Dataset records section start

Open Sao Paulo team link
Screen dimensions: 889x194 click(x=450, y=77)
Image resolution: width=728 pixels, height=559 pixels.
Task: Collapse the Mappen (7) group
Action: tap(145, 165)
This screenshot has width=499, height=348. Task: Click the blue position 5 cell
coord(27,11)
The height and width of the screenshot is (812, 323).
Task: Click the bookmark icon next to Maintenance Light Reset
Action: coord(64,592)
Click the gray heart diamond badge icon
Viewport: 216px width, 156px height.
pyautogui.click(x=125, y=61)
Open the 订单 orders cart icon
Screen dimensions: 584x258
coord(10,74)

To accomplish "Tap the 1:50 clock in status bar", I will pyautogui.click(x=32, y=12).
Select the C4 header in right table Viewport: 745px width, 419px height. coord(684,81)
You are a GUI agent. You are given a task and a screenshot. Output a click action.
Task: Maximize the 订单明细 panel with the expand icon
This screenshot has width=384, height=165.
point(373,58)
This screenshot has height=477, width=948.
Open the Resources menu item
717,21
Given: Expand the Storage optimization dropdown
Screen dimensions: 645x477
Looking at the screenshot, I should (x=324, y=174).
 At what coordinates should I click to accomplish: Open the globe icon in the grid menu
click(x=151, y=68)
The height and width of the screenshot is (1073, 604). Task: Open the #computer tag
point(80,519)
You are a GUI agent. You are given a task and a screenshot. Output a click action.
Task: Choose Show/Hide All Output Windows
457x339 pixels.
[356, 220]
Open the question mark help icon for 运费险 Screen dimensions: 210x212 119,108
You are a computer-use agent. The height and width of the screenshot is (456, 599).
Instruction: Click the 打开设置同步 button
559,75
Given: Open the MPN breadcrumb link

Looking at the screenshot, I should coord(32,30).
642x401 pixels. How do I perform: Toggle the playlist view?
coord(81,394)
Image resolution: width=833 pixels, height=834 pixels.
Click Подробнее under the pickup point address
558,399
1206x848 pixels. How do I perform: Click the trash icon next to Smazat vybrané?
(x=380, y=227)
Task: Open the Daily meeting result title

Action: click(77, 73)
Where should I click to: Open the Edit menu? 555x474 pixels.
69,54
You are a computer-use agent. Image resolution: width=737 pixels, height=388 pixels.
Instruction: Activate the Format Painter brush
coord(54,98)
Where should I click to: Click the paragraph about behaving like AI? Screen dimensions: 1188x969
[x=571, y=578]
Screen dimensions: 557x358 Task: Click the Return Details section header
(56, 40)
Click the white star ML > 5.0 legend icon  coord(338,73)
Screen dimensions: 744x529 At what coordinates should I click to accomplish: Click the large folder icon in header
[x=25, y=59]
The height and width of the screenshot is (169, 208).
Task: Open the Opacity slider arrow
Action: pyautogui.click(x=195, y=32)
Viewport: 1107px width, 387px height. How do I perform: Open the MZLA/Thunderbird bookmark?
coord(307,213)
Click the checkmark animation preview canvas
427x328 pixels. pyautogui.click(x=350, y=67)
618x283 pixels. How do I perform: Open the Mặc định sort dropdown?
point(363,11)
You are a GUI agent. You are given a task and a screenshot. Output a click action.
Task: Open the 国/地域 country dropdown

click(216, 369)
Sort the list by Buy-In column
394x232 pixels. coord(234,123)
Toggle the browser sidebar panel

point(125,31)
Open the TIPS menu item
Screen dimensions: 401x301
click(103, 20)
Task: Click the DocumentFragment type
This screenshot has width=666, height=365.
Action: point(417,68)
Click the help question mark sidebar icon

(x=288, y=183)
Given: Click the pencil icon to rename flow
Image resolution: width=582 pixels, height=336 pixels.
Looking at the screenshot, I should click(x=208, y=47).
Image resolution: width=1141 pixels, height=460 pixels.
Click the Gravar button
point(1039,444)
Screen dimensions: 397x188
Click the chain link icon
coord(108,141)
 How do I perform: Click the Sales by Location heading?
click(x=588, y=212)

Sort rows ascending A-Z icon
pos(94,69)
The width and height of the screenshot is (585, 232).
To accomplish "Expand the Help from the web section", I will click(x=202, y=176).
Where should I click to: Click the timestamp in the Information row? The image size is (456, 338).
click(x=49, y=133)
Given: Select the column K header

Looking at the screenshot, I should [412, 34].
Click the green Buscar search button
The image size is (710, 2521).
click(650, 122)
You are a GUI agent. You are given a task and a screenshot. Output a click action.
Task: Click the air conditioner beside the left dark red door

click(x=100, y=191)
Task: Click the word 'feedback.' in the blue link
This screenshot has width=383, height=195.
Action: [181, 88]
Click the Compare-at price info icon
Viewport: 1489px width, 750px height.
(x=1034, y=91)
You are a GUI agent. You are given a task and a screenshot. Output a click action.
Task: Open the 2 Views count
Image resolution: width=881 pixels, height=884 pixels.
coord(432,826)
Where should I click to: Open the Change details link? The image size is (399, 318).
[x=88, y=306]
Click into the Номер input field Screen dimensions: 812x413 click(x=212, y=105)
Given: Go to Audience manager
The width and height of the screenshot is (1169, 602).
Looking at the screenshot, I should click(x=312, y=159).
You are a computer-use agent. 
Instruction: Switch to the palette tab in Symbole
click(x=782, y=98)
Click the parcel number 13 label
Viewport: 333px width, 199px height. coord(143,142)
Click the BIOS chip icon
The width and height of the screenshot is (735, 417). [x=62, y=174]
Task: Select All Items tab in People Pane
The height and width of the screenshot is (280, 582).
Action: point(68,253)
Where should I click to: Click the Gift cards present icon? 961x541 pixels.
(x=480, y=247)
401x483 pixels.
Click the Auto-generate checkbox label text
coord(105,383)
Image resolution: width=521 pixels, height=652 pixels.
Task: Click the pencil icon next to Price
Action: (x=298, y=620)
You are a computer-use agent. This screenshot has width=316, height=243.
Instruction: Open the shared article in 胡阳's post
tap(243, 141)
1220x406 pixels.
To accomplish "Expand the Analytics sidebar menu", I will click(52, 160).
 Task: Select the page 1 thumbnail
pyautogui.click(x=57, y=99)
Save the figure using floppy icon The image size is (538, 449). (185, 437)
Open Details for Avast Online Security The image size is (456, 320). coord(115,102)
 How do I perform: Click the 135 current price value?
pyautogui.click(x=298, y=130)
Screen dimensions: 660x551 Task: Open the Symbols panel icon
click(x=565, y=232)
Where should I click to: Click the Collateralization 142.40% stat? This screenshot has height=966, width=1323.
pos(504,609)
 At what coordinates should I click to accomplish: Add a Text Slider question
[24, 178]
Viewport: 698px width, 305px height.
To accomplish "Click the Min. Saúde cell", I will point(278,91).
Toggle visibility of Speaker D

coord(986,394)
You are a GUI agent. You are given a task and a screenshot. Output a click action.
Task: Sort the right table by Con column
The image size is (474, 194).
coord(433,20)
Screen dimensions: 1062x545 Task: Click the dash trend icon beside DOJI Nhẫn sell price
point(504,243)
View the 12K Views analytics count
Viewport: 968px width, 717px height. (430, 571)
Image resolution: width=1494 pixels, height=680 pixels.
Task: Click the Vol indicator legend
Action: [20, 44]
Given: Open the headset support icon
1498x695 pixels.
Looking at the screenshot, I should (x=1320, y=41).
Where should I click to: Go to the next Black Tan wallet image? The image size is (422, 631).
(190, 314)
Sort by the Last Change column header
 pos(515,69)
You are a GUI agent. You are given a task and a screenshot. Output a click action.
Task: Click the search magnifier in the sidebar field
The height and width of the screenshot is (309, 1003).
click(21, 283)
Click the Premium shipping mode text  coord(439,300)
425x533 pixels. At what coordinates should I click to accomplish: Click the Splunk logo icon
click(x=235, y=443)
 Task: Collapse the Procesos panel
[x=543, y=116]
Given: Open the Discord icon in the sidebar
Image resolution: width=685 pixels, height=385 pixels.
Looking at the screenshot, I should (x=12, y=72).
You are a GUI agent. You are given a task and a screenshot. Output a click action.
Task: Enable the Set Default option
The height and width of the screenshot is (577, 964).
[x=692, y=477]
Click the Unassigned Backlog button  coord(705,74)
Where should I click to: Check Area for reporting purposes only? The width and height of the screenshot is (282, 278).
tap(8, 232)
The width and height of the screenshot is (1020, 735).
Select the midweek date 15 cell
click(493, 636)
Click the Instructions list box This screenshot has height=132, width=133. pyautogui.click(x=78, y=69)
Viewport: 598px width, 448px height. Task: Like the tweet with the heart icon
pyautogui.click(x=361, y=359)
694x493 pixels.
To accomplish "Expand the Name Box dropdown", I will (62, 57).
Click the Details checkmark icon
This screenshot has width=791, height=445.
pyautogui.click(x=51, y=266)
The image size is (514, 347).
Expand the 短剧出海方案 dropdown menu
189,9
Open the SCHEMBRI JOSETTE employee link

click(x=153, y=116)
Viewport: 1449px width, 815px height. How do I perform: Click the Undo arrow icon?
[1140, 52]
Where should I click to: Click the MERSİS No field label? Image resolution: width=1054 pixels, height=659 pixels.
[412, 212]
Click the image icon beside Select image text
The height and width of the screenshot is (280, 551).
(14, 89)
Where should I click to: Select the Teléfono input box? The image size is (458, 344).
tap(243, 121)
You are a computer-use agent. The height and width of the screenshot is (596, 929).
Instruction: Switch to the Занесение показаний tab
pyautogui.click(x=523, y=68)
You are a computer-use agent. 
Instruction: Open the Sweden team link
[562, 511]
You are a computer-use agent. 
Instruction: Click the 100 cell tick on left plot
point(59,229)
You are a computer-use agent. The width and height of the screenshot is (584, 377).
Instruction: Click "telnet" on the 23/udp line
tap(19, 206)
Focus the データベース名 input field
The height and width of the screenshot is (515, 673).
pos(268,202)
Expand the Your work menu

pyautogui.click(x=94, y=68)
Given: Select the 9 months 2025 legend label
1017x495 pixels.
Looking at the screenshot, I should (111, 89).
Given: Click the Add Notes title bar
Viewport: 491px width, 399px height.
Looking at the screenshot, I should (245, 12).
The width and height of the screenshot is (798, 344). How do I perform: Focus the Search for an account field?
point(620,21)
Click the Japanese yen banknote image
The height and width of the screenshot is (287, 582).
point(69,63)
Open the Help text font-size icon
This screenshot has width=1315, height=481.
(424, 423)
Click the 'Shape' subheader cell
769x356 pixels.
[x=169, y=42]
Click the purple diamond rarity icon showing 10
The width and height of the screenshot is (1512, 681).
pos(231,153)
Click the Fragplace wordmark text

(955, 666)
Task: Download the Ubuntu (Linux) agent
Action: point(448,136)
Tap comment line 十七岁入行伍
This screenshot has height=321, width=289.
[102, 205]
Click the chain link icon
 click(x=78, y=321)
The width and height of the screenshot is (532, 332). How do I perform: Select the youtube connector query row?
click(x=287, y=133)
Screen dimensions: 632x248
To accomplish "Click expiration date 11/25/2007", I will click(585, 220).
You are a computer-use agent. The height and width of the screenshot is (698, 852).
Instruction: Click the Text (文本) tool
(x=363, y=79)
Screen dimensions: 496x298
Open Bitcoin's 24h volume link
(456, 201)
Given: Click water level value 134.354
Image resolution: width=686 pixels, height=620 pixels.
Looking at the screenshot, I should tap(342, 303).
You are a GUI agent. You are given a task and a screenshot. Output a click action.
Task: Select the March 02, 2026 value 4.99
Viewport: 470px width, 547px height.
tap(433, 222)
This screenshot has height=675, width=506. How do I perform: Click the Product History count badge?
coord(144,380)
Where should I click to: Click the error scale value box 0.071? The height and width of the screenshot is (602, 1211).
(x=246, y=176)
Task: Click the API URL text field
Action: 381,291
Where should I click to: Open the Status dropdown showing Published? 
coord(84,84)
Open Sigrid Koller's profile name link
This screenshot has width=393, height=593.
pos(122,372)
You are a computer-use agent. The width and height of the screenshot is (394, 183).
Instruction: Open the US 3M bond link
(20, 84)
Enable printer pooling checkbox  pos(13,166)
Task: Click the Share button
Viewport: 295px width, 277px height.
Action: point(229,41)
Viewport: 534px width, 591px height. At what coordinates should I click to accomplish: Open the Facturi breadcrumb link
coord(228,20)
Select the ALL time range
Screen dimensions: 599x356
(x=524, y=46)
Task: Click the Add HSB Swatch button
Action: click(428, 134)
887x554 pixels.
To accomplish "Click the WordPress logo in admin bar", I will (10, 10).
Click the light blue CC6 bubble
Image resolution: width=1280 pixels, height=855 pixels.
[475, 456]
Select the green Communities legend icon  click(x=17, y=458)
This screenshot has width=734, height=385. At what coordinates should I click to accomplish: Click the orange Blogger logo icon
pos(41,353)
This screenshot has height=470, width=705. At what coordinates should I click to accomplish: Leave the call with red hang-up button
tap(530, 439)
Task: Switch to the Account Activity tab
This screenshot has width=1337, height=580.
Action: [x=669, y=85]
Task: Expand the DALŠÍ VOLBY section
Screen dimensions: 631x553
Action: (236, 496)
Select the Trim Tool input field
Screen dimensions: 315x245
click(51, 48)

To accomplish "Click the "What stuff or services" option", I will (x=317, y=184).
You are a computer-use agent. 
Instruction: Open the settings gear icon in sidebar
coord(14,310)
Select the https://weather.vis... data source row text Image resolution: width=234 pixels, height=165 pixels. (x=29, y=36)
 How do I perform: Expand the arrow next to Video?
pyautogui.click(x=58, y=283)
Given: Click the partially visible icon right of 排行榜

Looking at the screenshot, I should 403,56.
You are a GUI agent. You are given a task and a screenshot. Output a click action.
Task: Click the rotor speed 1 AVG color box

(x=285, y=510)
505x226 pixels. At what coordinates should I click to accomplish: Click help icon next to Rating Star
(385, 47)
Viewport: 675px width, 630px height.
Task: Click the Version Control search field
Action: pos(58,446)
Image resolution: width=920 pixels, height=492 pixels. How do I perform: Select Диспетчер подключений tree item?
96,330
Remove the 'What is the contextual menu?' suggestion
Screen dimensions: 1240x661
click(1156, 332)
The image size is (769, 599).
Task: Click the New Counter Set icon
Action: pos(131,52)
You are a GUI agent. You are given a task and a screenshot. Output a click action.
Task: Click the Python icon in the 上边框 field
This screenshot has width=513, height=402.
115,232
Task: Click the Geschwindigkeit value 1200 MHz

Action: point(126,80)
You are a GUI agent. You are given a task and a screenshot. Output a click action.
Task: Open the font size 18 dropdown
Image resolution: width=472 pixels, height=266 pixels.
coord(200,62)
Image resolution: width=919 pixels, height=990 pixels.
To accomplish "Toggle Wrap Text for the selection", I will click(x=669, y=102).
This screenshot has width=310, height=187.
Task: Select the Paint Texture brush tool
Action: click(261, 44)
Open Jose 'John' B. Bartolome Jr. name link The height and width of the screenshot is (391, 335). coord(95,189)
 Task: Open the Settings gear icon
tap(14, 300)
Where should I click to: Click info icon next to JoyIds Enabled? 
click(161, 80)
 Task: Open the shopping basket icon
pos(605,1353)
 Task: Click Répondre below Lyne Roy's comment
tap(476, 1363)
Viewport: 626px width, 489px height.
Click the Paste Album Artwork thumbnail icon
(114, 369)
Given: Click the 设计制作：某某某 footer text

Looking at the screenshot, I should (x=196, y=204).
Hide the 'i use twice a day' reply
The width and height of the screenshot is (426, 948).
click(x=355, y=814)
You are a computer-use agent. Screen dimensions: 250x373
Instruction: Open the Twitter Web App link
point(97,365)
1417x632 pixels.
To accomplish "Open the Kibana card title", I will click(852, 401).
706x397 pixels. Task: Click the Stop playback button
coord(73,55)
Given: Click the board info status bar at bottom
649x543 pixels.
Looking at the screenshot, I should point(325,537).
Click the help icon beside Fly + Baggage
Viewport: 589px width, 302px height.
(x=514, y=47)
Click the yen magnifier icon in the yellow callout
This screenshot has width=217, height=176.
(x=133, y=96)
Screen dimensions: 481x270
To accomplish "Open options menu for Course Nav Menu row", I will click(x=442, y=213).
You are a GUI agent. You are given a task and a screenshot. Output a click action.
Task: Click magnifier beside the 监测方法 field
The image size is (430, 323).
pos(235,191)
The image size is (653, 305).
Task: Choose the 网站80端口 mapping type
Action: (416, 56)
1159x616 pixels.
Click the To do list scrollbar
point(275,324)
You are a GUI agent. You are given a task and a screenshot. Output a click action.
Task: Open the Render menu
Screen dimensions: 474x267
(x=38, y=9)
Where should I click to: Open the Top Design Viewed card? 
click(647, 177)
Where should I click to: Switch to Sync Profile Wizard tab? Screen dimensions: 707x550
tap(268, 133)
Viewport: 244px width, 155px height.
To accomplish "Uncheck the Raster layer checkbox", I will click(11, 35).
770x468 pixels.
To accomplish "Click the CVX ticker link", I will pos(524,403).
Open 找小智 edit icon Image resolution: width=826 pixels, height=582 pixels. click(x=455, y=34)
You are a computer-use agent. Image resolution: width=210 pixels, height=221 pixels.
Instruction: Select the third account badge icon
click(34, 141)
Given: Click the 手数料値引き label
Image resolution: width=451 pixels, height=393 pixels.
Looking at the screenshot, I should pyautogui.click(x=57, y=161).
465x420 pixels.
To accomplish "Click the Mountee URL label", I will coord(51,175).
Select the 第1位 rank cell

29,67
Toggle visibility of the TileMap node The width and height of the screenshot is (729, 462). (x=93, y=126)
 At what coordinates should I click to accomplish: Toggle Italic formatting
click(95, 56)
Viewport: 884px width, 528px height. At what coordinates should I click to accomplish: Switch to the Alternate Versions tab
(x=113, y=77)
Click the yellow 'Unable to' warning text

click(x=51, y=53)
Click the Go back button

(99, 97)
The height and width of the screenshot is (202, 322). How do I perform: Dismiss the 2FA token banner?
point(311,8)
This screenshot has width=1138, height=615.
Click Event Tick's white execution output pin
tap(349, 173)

Dataset records section end

◆ **Work order**
All lines in the records that contain "table" are to be copied and returned.

◆ **Task result**
Select the C4 header in right table Viewport: 745px width, 419px height. coord(684,81)
Task: Sort the right table by Con column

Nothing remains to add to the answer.